= I Love You, Samantha =

"I Love You, Samantha" is a song written by Cole Porter for the 1956 film High Society, where it was introduced by Bing Crosby.

==Background==
Sol C. Siegel, producer of the film High Society, paid Cole Porter $250,000 for his first original film score in eight years. Besides Louis Armstrong, the cast included Bing Crosby, Frank Sinatra, Grace Kelly, and Celeste Holm. Among the songs, Porter's favorite, which he considered musically superior to the others, was "I Love You, Samantha."

On the soundtrack album, there is an instrumental introduction (1 minute 41 seconds) before Crosby sings. In the film, this is replaced by Louis Armstrong playing introductory notes while Crosby is dressing. Then Crosby starts to sing as he continues to dress.
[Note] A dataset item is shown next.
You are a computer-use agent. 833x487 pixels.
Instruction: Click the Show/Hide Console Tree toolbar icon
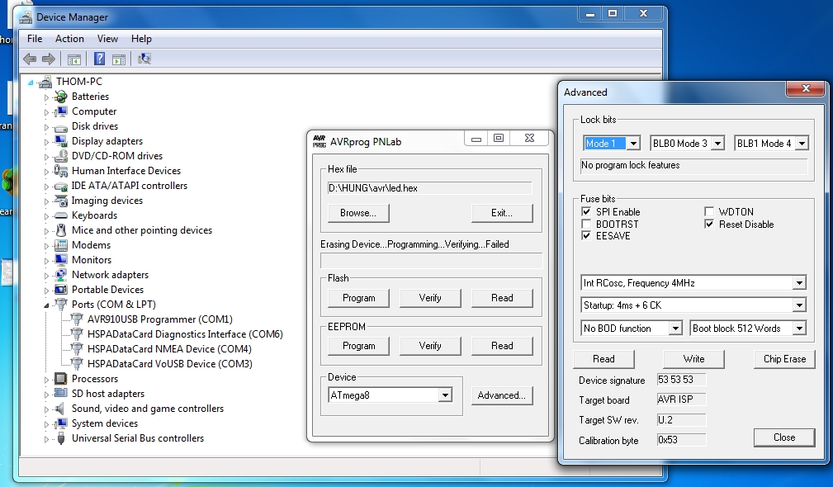[x=74, y=59]
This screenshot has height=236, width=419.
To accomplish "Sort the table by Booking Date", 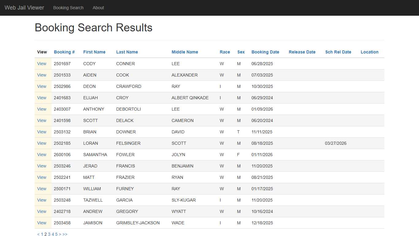I will pyautogui.click(x=265, y=52).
In the United Kingdom, an instrumental version of the song recorded by the Pete Moore Orchestra was used by broadcaster David Jacobs to introduce his BBC Radio 2 program The David Jacobs Collection, which aired from 1998 to 2013. Jacobs had previously used the orchestral section of the soundtrack recording to end his music programs, fading out just before the Bing Crosby vocal began.

==Notable recordings==
- Bing Crosby - High Society (Recorded January 18, 1956)
- Kenny Ball - (as "Samantha" 1961 - No. 13 hit in the UK)
- Vince Hill - for his album Edelweiss (1967).